▶ _Using the information_
a. In the text on writer's dystonia, what other names are given for writer's cramp?
b. Pick up the text on writer's dystonia after its last sentence and continue it.

▶ _Selected text_

----------

Writers Dystonia

This disabling movement disorder affects the person’s professional task, whether be it a writing - as seen here, or playing music……… this too can be cured!!


Writer’s Dystonia
Writer’s cramp is also known as mogigraphia and scrivener’s palsy. It causes a cramp or spasm affecting certain muscles of the hand and/or fingers. Writer’s cramp is a task-specific focal dystonia of the hand. ‘Focal’ refers to the symptoms being limited to one location (the hand in this case), and ‘task-specific’ means that symptoms first occur only when the individual engages in a particular activity. Writer’s cramp first affects an individual by inhibiting their ability to write. Musician’s cramp (a similar focal dystonia which affects some 1% of instrumentalists) has historically been grouped together with writer’s cramp because of this and their common task-specificity.


69 cases per 100,000 populations; male-to-female ratio is 1.3:1
Typically, patients present in the third to fifth decades, and women usually present earlier than men. In the beginning, the prevalence of Writer’s cramp has been reported as being between 16.3 and 68.9 per million in various reported series.


Most cases are idiopathic. Writer’s cramp frequently affects persons who write a great deal or perform other repetitive hand movements such as typing. Approximately 5% of patients have a positive family history of a similar condition. Five to ten percent report an accident or injury to the hand or arm immediately preceding the onset of symptoms. Rare causes include C6 ruptured disk, lithium use, basal ganglia or cortical tumors, arteriovenous malformations (AVMs), and stroke.

----------

▶ _Provided information_
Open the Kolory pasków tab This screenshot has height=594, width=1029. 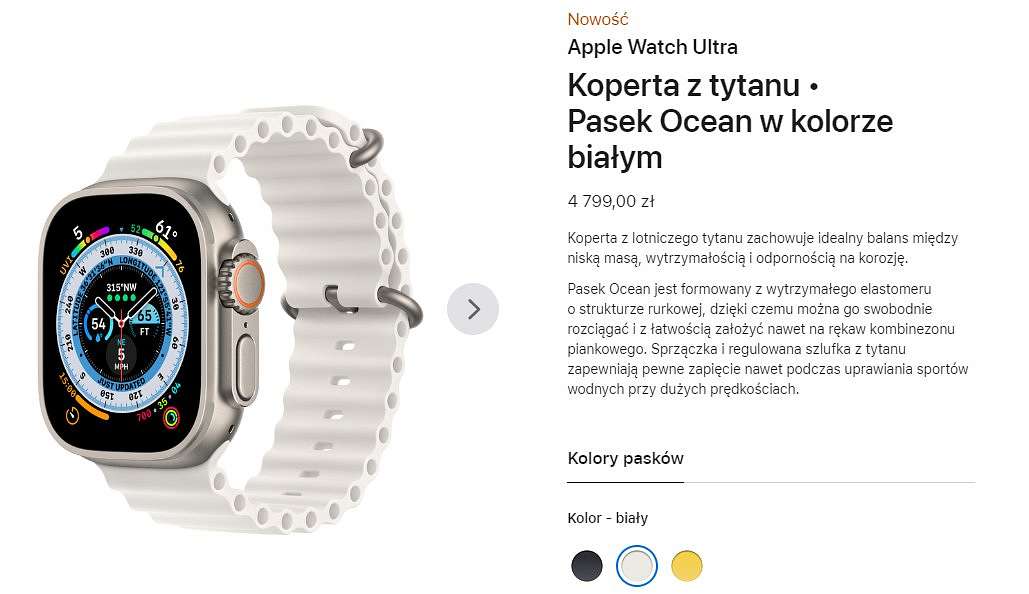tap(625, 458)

----------

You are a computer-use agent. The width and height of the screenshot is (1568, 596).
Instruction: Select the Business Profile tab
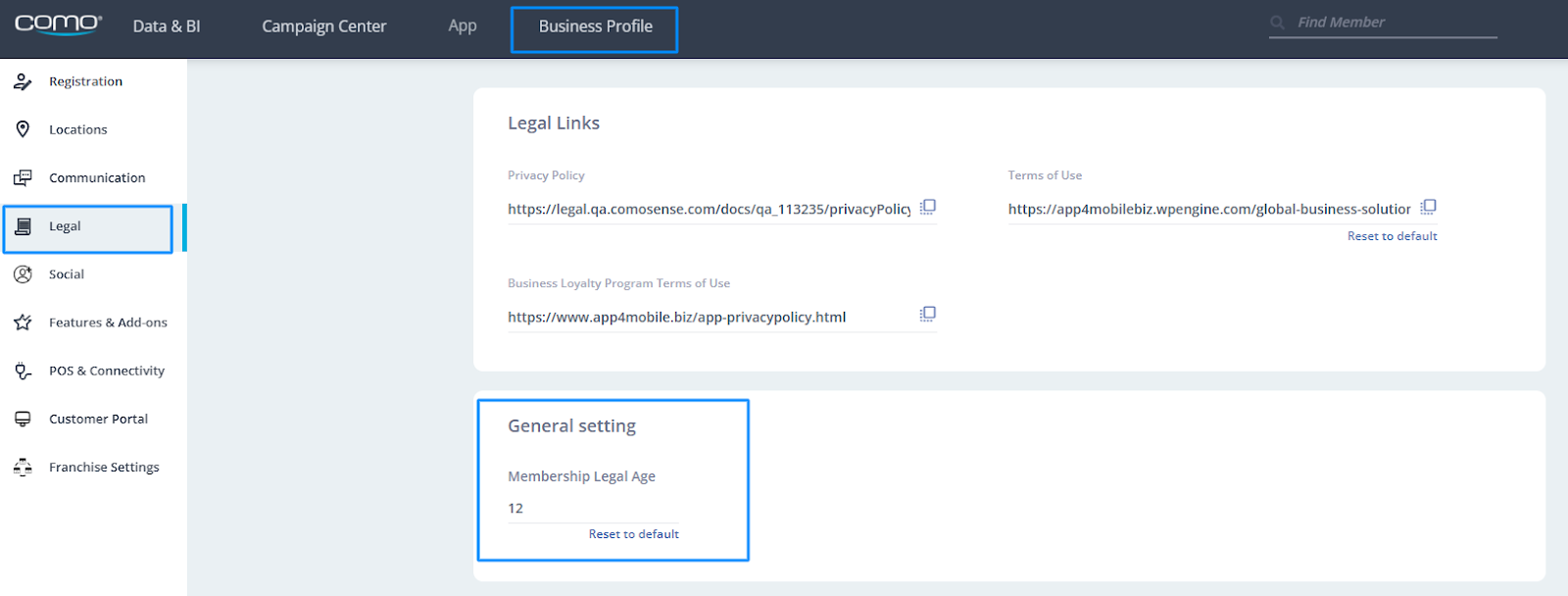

----------

▶ _Answers to the tasks_
a. Mogigraphia and scrivener's palsy.

b.
Normally, an antagonist muscle relaxes when an agonist muscle is contracted. Patients with dystonia have simultaneous contraction of both groups of muscles. Spinal reciprocal inhibition, a process that inhibits the antagonist muscles when the agonist muscles are active, is reduced in patients with writer’s cramp. This is most probably due to aberrant descending commands. Abnormalities in the basal ganglia lead to abnormalities of sensory processing and motor output. The normal increase in cerebral blood flow in the supplementary motor area is reduced in response to vibration and abnormal somatosensory evoked potentials. These provide evidence for the abnormal sensory processing in patients with dystonia. Increased motor cortex excitability along with decreased cortical inhibition causes abnormal motor output.